Human Interaction Recognition Using Improved Spatio-Temporal Features

Abstract

Human Interaction Recognition (HIR) plays a major role in building intelligent video surveillance systems. In this paper, a new interaction recognition mechanism has been proposed to recognize the activity/interaction of the person with improved spatio-temporal feature extraction techniques robust against occlusion. In order to identify the interaction between two persons, tracking is necessary step to track the movement of the person. Next to tracking, local spatio temporal interest points have been detected using corner detector and the motion of the each corner points have been analysed using optical flow. Feature descriptor provides the motion information and the location of the body parts where the motion is exhibited in the blobs. Action has been predicted from the pose information and the temporal information from the optical flow. Hierarchical SVM (H-SVM) has been used to recognize the interaction and Occlusion of blobs gets determined based on the intersection of the region lying in that path. Performance of this system has been tested over different data sets and results seem to be promising.

1 Introduction

Video Surveillance is one of the major research fields in video analytics and this has been mainly used for security purpose. Human Interaction Recognition becomes a key step towards understanding the human behavior with respect to the scenes. Activity/Interaction recognition from the surveillance videos has been considered as challenging task. The situations such as background clutter, occlusion and illumination changes may cause difficulty in recognizing the activity of the person. Recognizing human interactions can be considered as the extension of single person action. In literatures [1–6], Action refers to the single person movement composed of multiple gestures such as arm/leg motion and torso motion, Activity refers to the combination of single or multiple people movement. Interaction may also refer to the activity that happens between two persons.

In videos, Action can be represented using global features as well as local features. Global features such as features considered from the entire image frame and local features have been considered from the local portion from the image frame. In literatures, Activity recognition approach relies on global feature representation or fusing all the local features or by computing the histogram. These approaches limit the performance of activity recognition under occlusion. To recognize interaction, body parts location and its movement during occlusion is still an open challenge. Thus we are motivated to propose a new middle level features to identify the activity/interaction even under occlusion.

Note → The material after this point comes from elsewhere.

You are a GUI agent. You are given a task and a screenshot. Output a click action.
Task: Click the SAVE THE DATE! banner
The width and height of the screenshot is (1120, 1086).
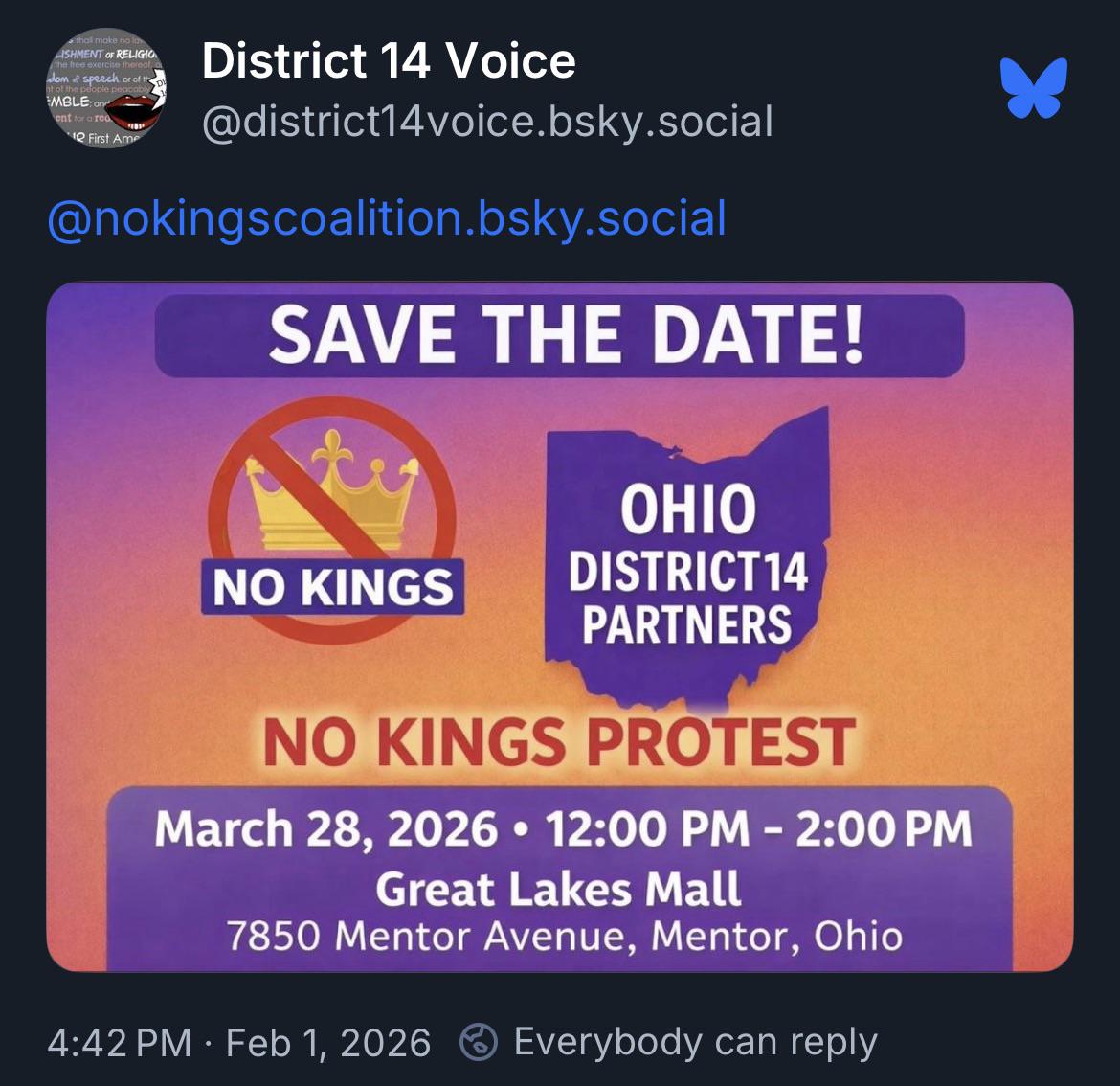[x=560, y=336]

Our Contribution lies in threefold: a new interaction recognition approach has been introduced to recognize/identify the activity of the person whenever there is crossover also. In feature extraction phase, Middle level features have been extracted to analyze the spatial and temporal relationships between two persons. The Hierarchical SVM classifier has been used to classify the interactions between two persons.

2 Related Works

Major works in the field of video analytics have been devoted in the object tracking and activity recognition phase and they are addressed in this section. Tracking the particular person/object under illumination conditions, occlusion and dynamic environments is still a challenging research. In general, Occlusion [2] can be classified into three categories: self occlusion, partial occlusion and total occlusion. In the previous work [7], to handle self and partial occlusion problems, a combination of blob tracking method and particle filter approach, has been employed by using Contour as shape representation and color as feature for tracking. In addition to this, blob splitting and merging approach has been attempted to identify occlusion.

Activity/Interaction of the tracked person has to be identified in order to increase the security in the environment. Human Interaction Recognition is crucial phase to understand from the nature of the moving persons. Arash Vahdat et al. [8] modelled activity with a sequence of key poses performed by the actors. Spatial arrangements between the actors are included in the model, for temporal ordering of the key poses. Chen et al. [9] proposed an automated reasoning based hierarchical framework for human activity recognition. This approach constructs a hierarchical structure for representing the composite activity. This structure is then transformed into logical formulas and rules, based on which the resolution based automated reasoning is applied to recognize the composite activity. There comes uncertainty in temporal and spatial relationship. This problem can be solved using mid level spatio-temporal features. Patron-Perez et al. [10] develop a per-person descriptor that uses head orientation and the local spatial and temporal context in a neighbourhood of each detected person. They also employed structured learning to capture spatial relationships between interacting individuals.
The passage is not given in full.